Une application de l’article 1503 du Code judiciaire permet à la Cour de cassation de rappeler ce principe (Cass. 24 juin 2005, rôle n° C030446N, www.cass.be).

Un créancier avait pratiqué saisie mobilière conservatoire non pas au siège de la société débitrice mais chez une autre société.

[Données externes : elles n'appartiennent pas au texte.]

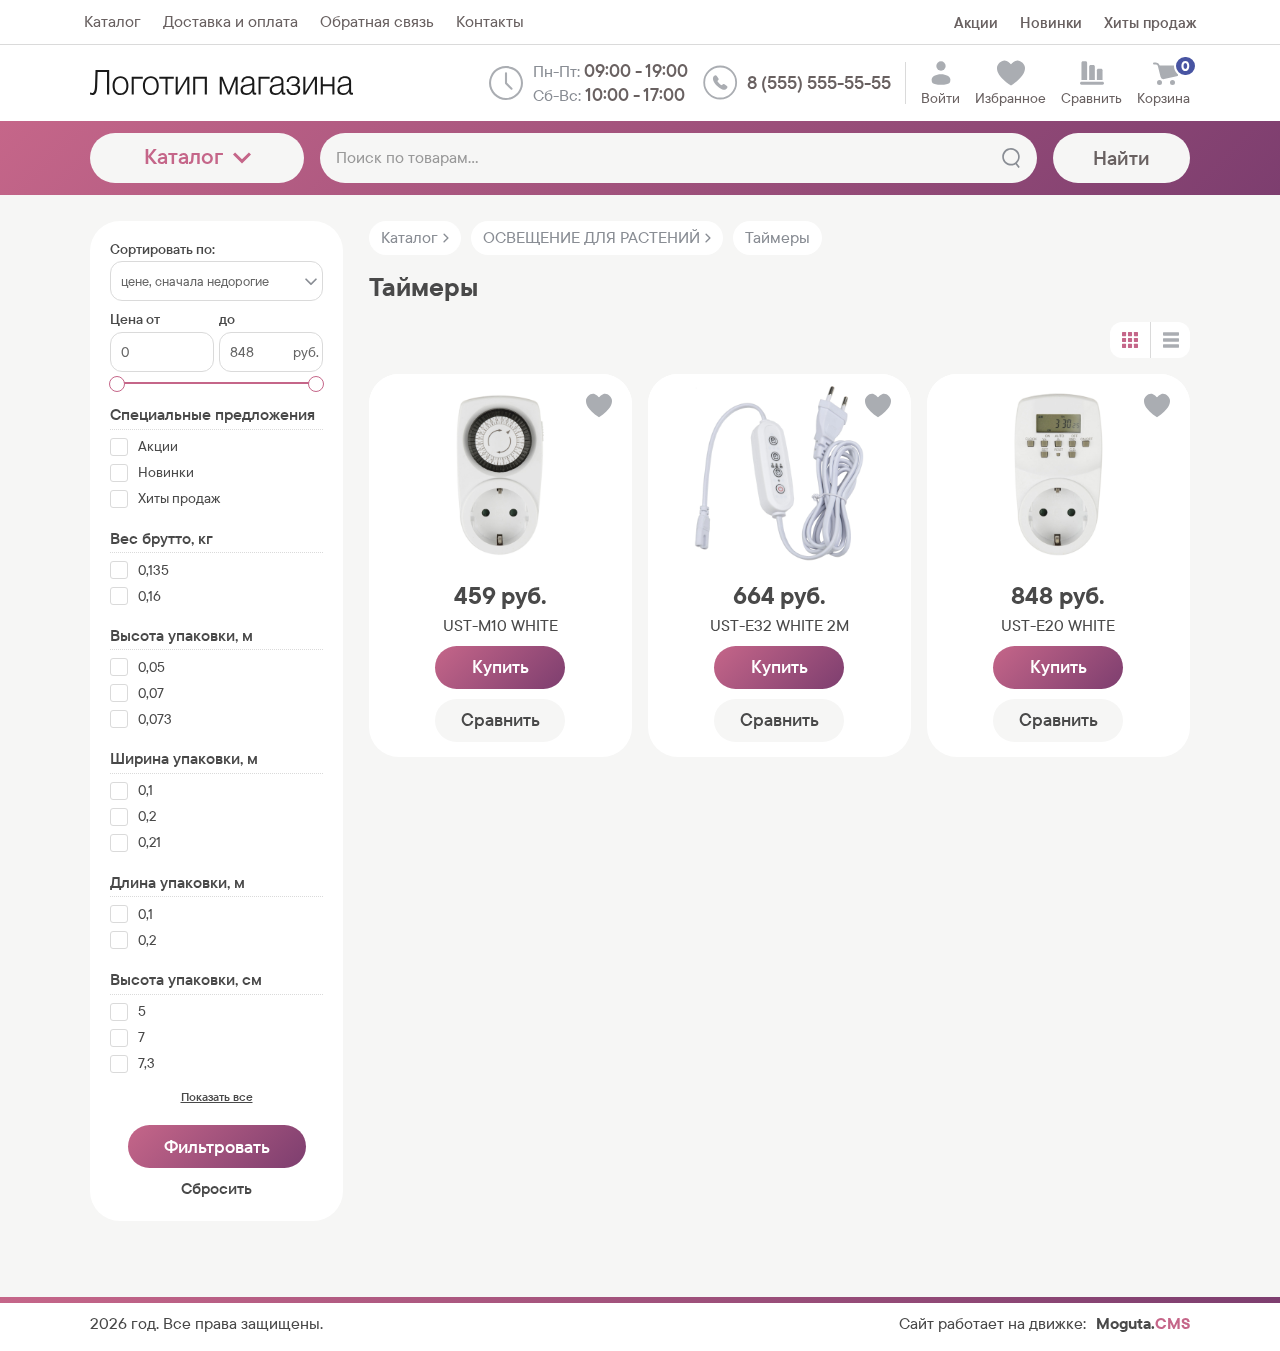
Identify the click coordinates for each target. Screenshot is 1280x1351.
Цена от (135, 319)
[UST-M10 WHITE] (500, 474)
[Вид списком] (1170, 340)
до (227, 319)
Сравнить (500, 719)
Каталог (183, 156)
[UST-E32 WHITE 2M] (779, 474)
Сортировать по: (162, 249)
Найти (1121, 158)
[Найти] (1011, 158)
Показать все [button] (217, 1097)
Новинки (1051, 22)
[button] (597, 409)
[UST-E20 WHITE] (1058, 474)
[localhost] (221, 82)
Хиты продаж (1150, 22)
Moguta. (1143, 1323)
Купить (500, 666)
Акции (976, 22)
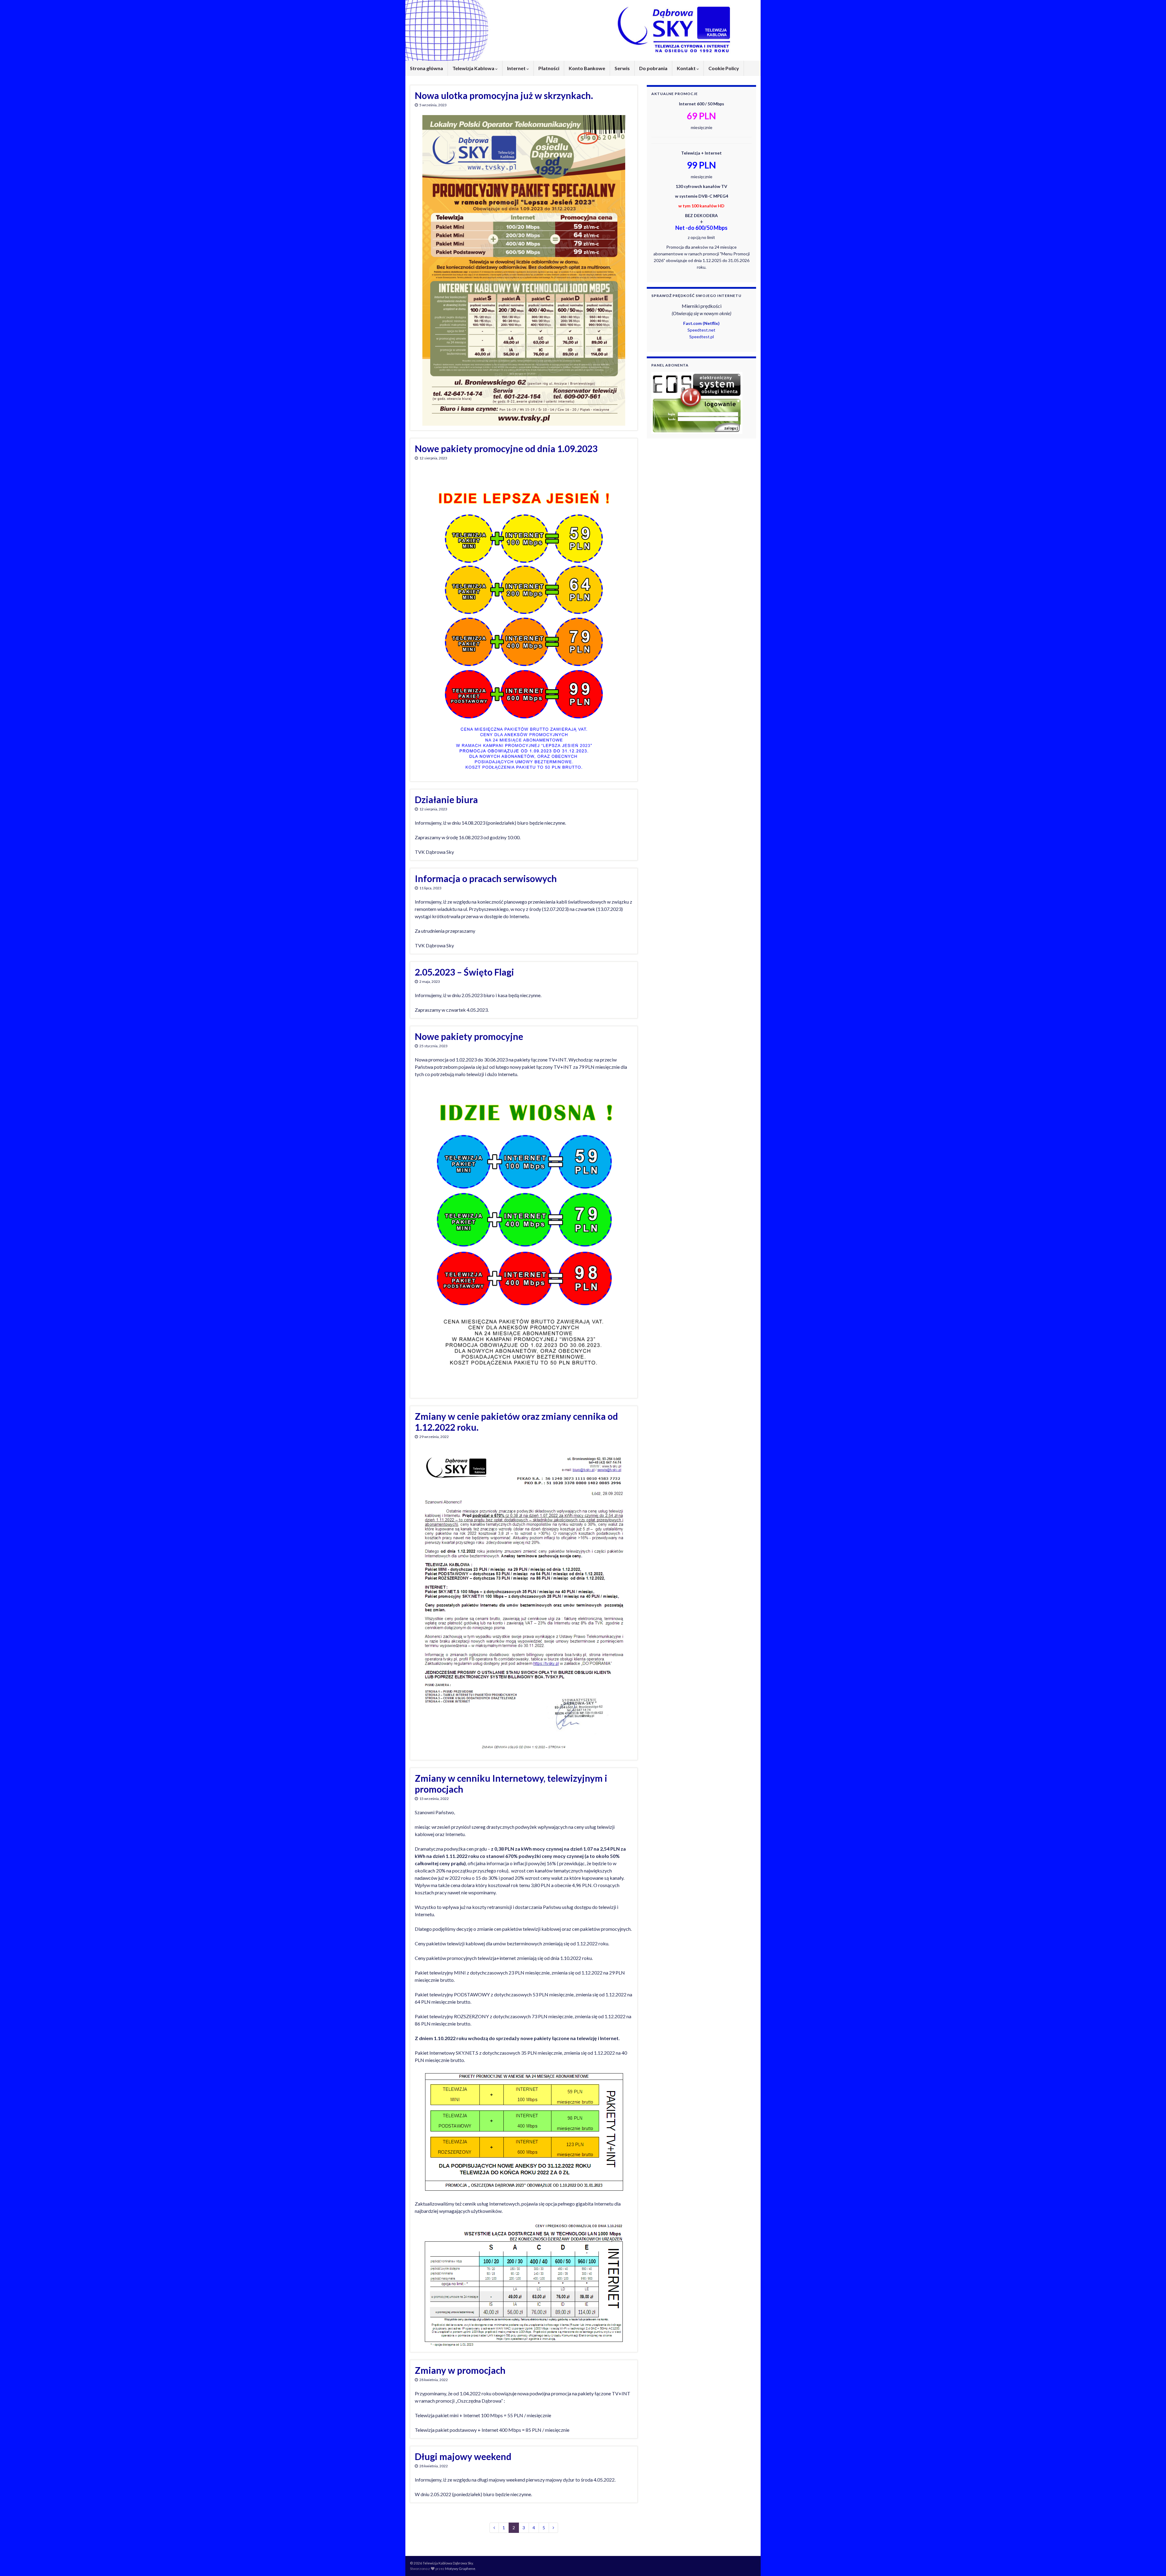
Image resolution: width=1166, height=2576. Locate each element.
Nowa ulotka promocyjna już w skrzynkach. (504, 95)
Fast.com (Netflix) (701, 323)
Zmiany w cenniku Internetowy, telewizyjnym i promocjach (511, 1783)
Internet (517, 68)
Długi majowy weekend (463, 2456)
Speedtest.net (701, 329)
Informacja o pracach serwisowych (486, 878)
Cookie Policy (723, 68)
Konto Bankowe (587, 68)
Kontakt (687, 68)
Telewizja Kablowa (473, 68)
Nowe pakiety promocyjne (469, 1036)
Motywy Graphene (460, 2568)
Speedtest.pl (701, 336)
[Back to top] (1152, 2562)
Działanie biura (446, 799)
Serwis (622, 68)
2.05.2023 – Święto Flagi (464, 971)
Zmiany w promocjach (460, 2370)
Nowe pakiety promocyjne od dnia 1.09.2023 (506, 448)
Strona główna (426, 68)
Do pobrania (653, 68)
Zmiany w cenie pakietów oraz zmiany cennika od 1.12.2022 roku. (516, 1422)
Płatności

Il existait manifestement une confusion entretenue par ces deux sociétés, voire une véritable confusion de leurs patrimoines.

Ajoutons des liens de famille entre gérants et un siège commun à l’origine, et la coupe est pleine pour suspecter collusion.

L’huissier n’avait donc pas hésité à saisir chez la société « tierce », et donc à un autre endroit que celui du siège (officiel) de la débitrice.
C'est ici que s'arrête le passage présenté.